We appear to be making progress when it comes to combating ISIS propaganda online.

That is the message from Rick Stengel, undersecretary of state for public diplomacy, in an interview with CNN.

“We have evidence that there are young people who are not joining because we have somehow interceded,” said Stengel, who had just returned from visiting U.S. allies in the Middle East.

“They’re reading the messages; they’re hearing the messages—not just from us but from the hundreds of Islamic clerics who have said that this is a perversion of Islam, from the hundreds of Islamic scholars who have said the same thing.” Stengel called the “foreign fighters” in Syria and Iraq originating from the U.S. “a very small cohort.”
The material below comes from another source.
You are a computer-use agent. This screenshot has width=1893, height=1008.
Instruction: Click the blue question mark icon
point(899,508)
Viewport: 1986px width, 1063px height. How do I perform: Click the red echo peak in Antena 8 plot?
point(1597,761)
No doubt this will be a protracted battle for the allegiance of disaffected youth, a vulnerable and easy target for gangs and cult-like groups such as ISIS. And the U.S. presence on the Internet through the State Department’s Center for Strategic Counterterrorism Communication is critically important against a group that has taken technical sophistication to a new level.
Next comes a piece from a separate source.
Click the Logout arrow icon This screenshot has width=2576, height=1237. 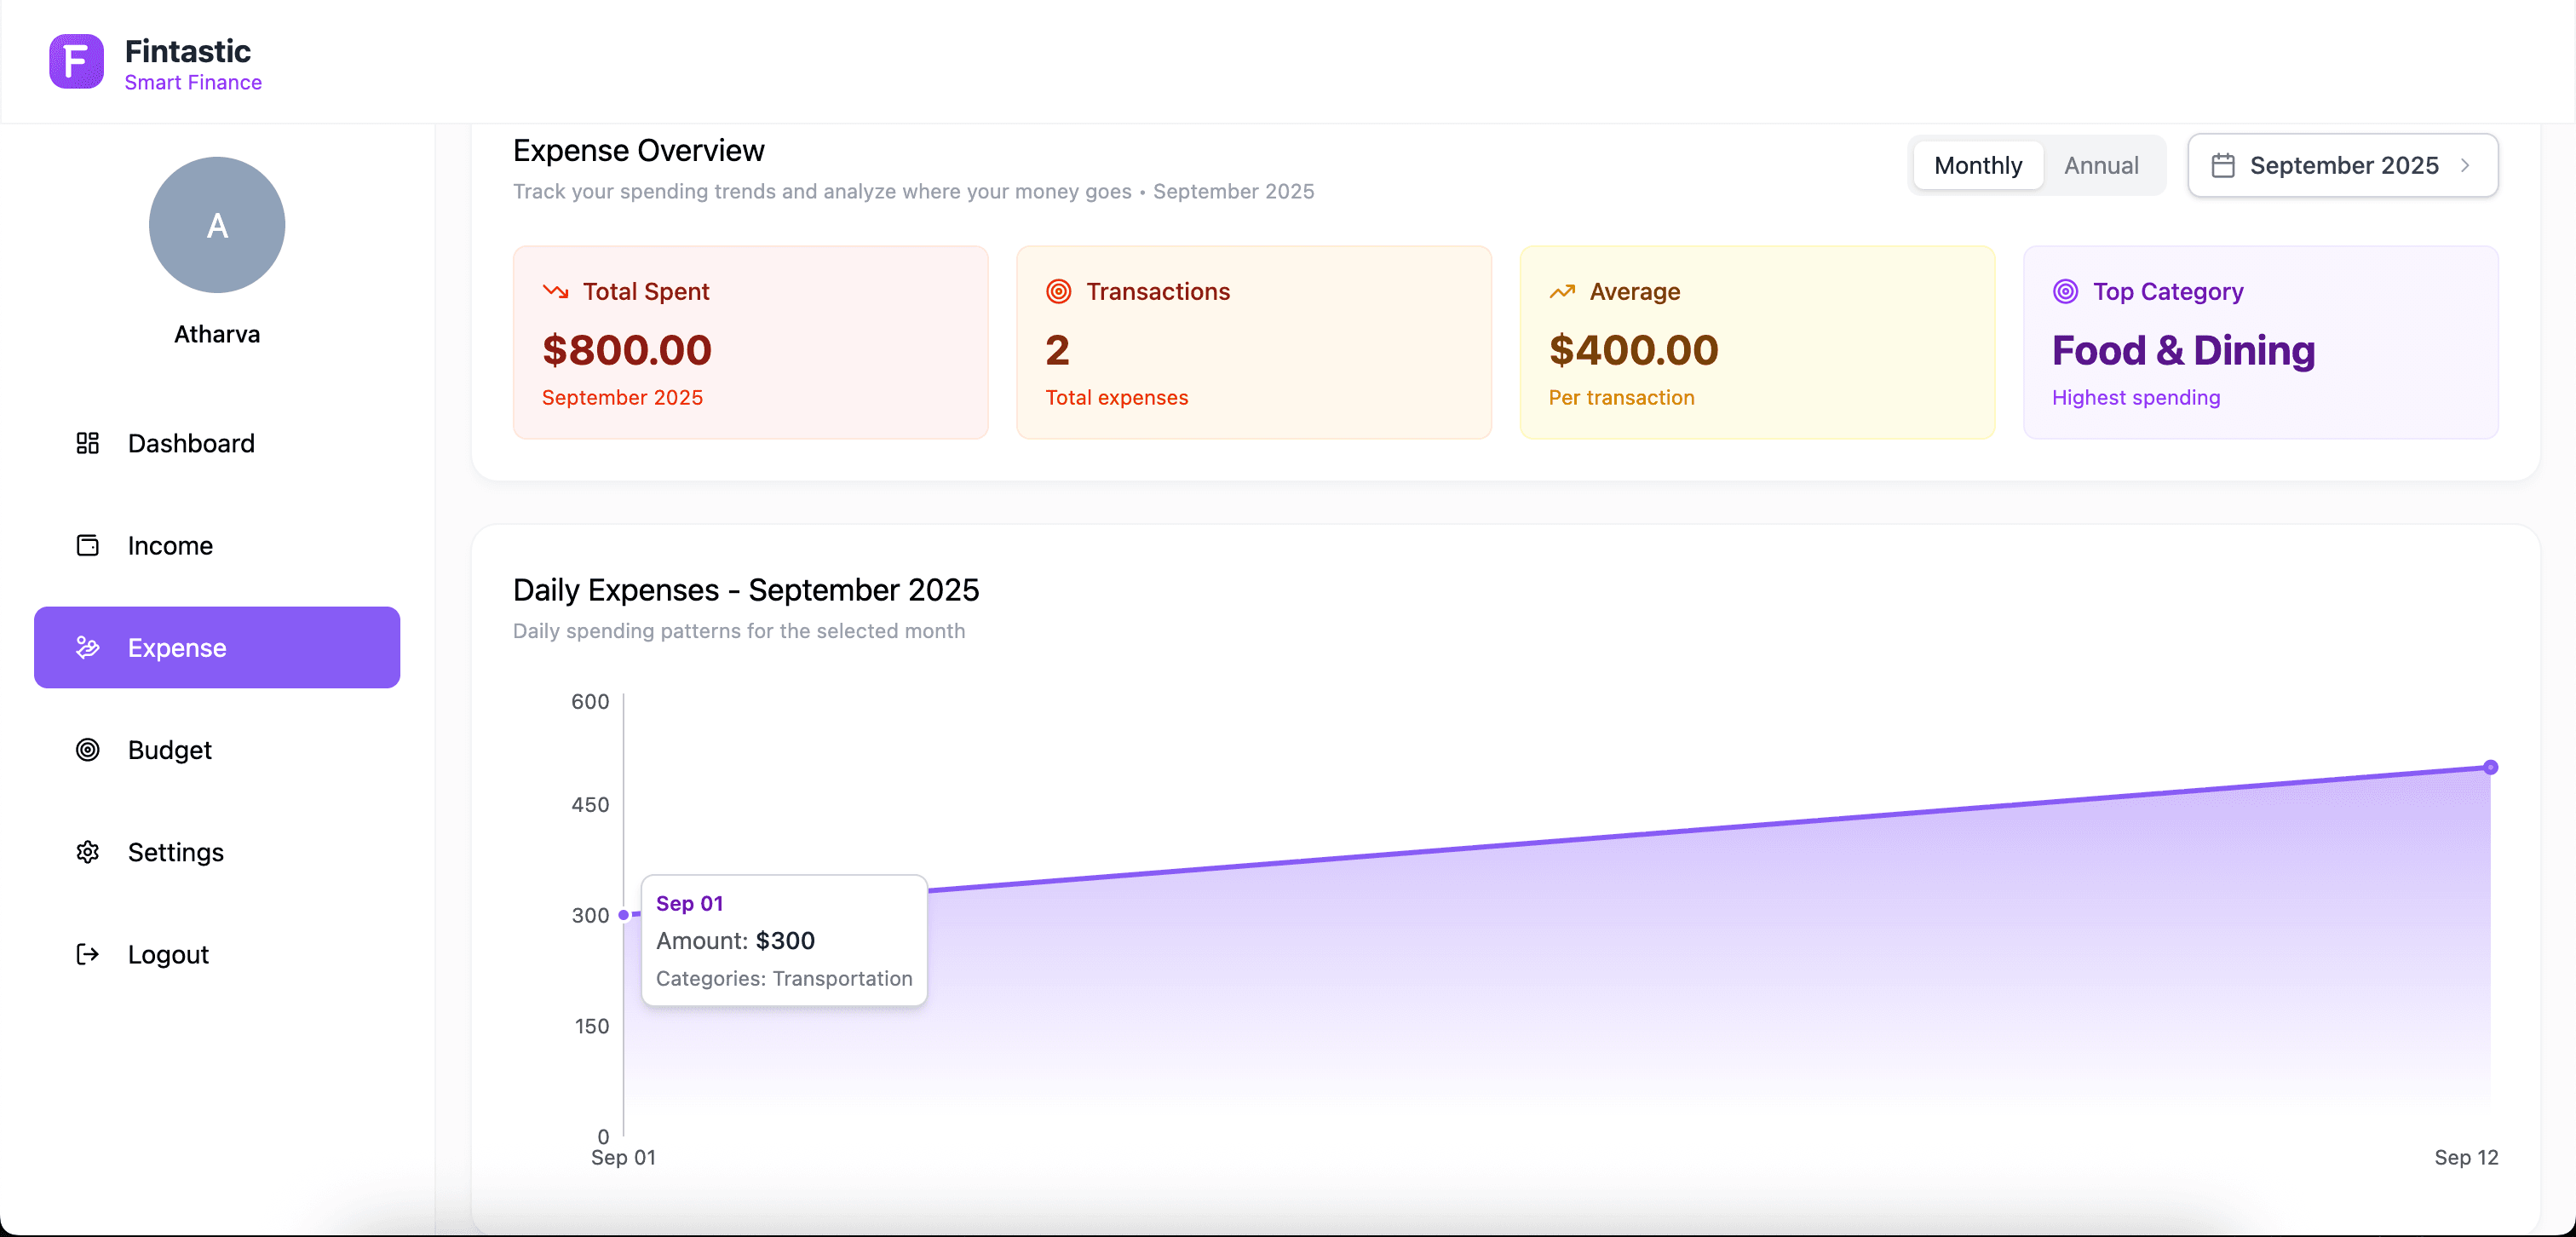[87, 954]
News reports have focused on the CSCC’s dissemination of material that shows graphic images of ISIS brutality and lethal violence against civilians, Christians, other Muslims, aid workers and journalists. Also, there have been campaigns such as the U.S.-sponsored Twitter hashtag “ThinkAgainTurnAway,” which posts news from the frontlines in Iraq and Syria and cautions potential sympathizers.

Equally important will be arrests of ISIS sympathizers in the U.S. and Britain, who now face prosecution under anti-terrorism laws—as well as losses sustained by ISIS on the ground in Syria and Iraq. In other words, it will take an all-out offensive by the U.S. government to win this battle for hearts and minds.